• [WORK REQUEST]: The response must consist of the lines from the one holding "This screenshot has height=719, width=1032." through the final line of the entries, given again exactly and without any pictures.

(Stored data entries)

┌──

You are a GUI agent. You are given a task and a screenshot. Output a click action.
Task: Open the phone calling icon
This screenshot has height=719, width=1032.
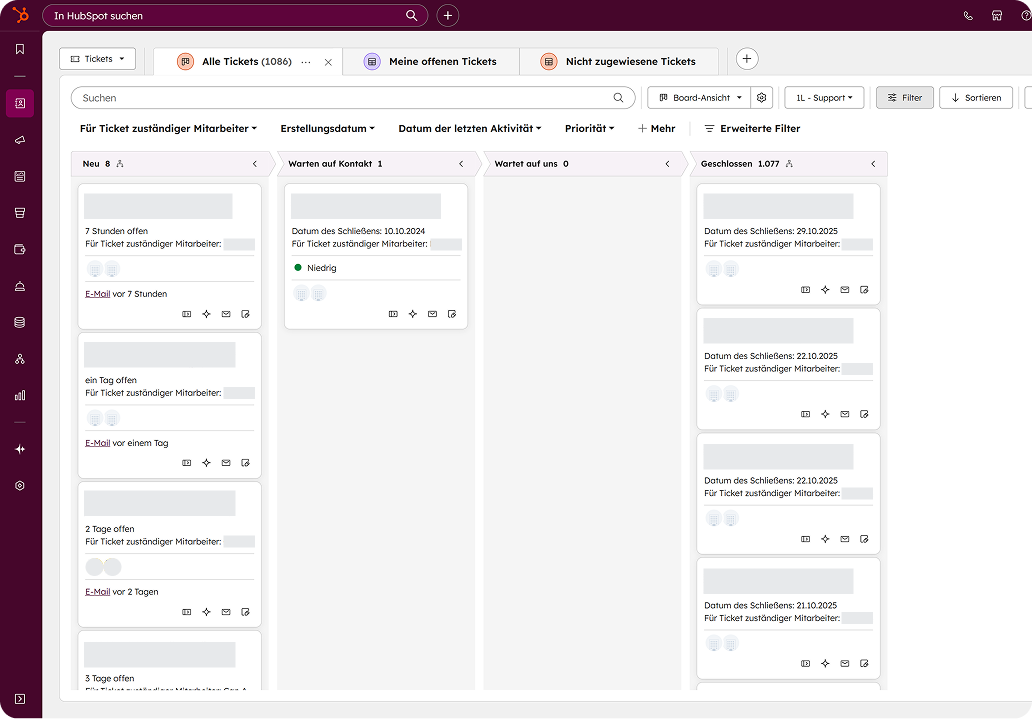(x=968, y=16)
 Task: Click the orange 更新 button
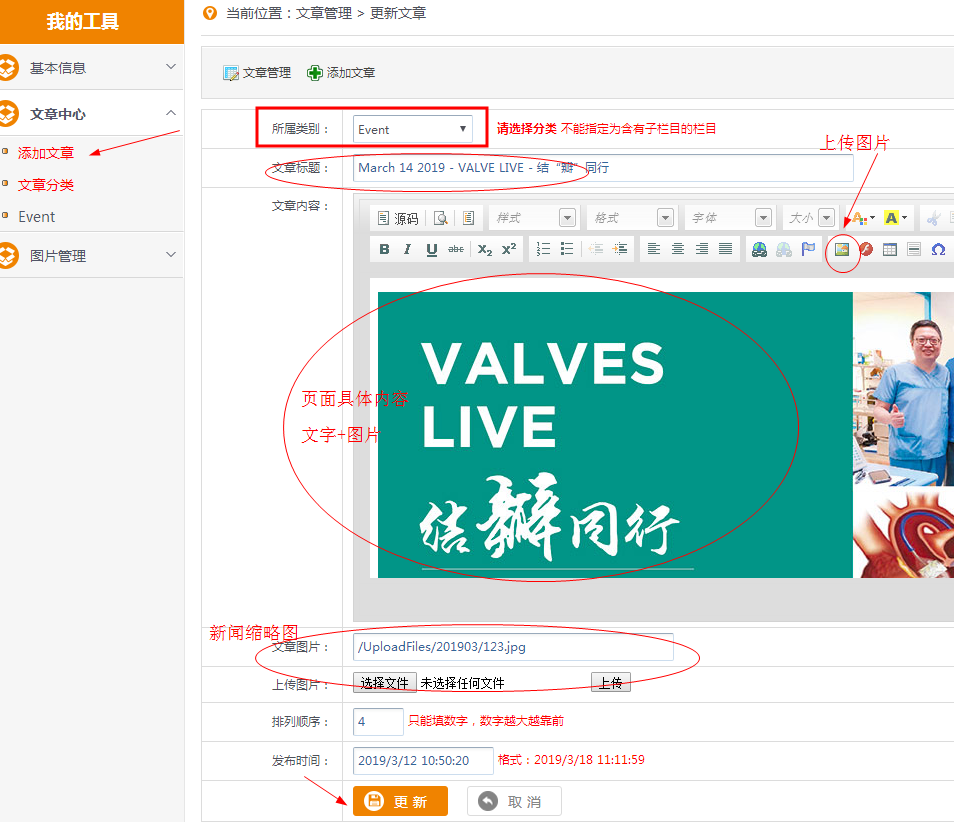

└──

• [TASK RESPONSE]:
This screenshot has height=719, width=1032.
(x=968, y=16)
 Task: Click the orange 更新 button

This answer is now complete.